** TEXT UNDER STUDY follows **

In the early, online edition of the Proceedings of the National Academy of Sciences, researchers from the University of North Carolina at Chapel Hill introduce sequencing strategies to characterize the single-base DNA damage and nucleotide excision-based DNA repair patterns associated with cisplatin chemotherapy. As they demonstrated in the human lymphocyte cell line GM12878, the Damage-seq method takes advantage of DNA adducts formed in response to cisplatin-induced damage, using them to block replication by high-fidelity polymerase enzymes. On the other hand, excision repair sequencing, or XR-seq, tracks post-cisplatin repair by capturing and sequencing oligomers that get released during nucleotide excision repair.
Stanford University researchers Euan Ashley, Stephen Quake, and colleagues describe a case of long-QT syndrome caused by somatic mosaicism involving a mutation that occurred not long after fertilization. Using whole-genome sequencing, the team searched for suspicious mutations in an infant of Asian ancestry who developed a dangerous arrhythmia. The rapid sequencing strategy uncovered a variant in the SCN5A sodium channel gene, prompting follow-up trio exome sequencing, genotyping, and RNA sequencing on her cardiac tissue. The investigators found further evidence that the mosaic SCN5A mutation, found in just 8 percent or so of her cells, was contributing to the arrhythmia. They detected a handful of other cases with somatic mosaic mutations related to long-QT syndrome when they screened 7,500 more individuals with undiagnosed arrhythmia.
German researchers present a sequencing method designed to characterize transcripts depending on their interactions. The "gradient profiling by sequencing," or Grad-seq, combines sequencing with RNA and protein sedimentation in a glycerol gradient to group coding and non-coding transcripts based on RNA-protein interaction networks, the team says. In its proof-of-principle experiments, Grad-seq uncovered structured small RNAs interacting with a conserved protein called ProQ in pathogenic Salmonella enterica bacteria. "Given its generic ability to chart a functional RNA landscape irrespective of transcript length and sequence diversity, Grad-seq promises to define functional RNA classes and major RNA-binding proteins in both model species and genetically intractable organisms," the authors write.

** End of TEXT UNDER STUDY **
** LISTED ENTRIES follows **

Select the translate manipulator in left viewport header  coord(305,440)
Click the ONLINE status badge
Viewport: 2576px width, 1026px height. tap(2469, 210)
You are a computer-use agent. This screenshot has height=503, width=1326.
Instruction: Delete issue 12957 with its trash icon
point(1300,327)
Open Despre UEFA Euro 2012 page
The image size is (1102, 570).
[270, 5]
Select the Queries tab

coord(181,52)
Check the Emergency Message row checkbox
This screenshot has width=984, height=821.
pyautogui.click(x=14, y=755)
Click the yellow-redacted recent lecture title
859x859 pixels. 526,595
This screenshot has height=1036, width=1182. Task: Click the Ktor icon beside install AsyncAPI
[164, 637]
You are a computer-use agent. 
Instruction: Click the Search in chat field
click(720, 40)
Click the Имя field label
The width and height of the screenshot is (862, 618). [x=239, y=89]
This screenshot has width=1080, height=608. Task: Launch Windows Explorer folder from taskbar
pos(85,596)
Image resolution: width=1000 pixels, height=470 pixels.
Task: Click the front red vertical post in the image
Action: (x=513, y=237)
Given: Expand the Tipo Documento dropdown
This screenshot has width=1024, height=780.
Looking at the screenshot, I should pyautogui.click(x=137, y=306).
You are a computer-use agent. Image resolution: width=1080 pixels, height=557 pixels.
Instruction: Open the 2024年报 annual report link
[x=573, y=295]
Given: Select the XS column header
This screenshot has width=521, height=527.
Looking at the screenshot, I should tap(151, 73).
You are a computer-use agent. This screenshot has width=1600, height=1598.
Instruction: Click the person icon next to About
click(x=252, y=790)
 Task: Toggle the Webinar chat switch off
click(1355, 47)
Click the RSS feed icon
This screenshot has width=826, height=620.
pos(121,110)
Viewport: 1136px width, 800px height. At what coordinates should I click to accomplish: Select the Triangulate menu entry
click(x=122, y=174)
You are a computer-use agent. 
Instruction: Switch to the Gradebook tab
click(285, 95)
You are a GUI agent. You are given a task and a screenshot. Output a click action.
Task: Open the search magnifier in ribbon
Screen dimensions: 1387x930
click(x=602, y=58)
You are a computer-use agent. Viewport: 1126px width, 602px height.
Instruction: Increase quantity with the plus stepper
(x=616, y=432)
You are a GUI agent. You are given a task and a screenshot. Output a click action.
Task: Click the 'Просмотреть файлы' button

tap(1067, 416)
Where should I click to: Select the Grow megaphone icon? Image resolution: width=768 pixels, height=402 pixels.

** End of LISTED ENTRIES **

• _WHAT NEEDS TO BE DONE_
Reproduce verbatim the stretch of the text on sequencing studies from "German researchers present" through "the authors write.". Work only from the text on sequencing studies.

• _RESPONSE_
German researchers present a sequencing method designed to characterize transcripts depending on their interactions. The "gradient profiling by sequencing," or Grad-seq, combines sequencing with RNA and protein sedimentation in a glycerol gradient to group coding and non-coding transcripts based on RNA-protein interaction networks, the team says. In its proof-of-principle experiments, Grad-seq uncovered structured small RNAs interacting with a conserved protein called ProQ in pathogenic Salmonella enterica bacteria. "Given its generic ability to chart a functional RNA landscape irrespective of transcript length and sequence diversity, Grad-seq promises to define functional RNA classes and major RNA-binding proteins in both model species and genetically intractable organisms," the authors write.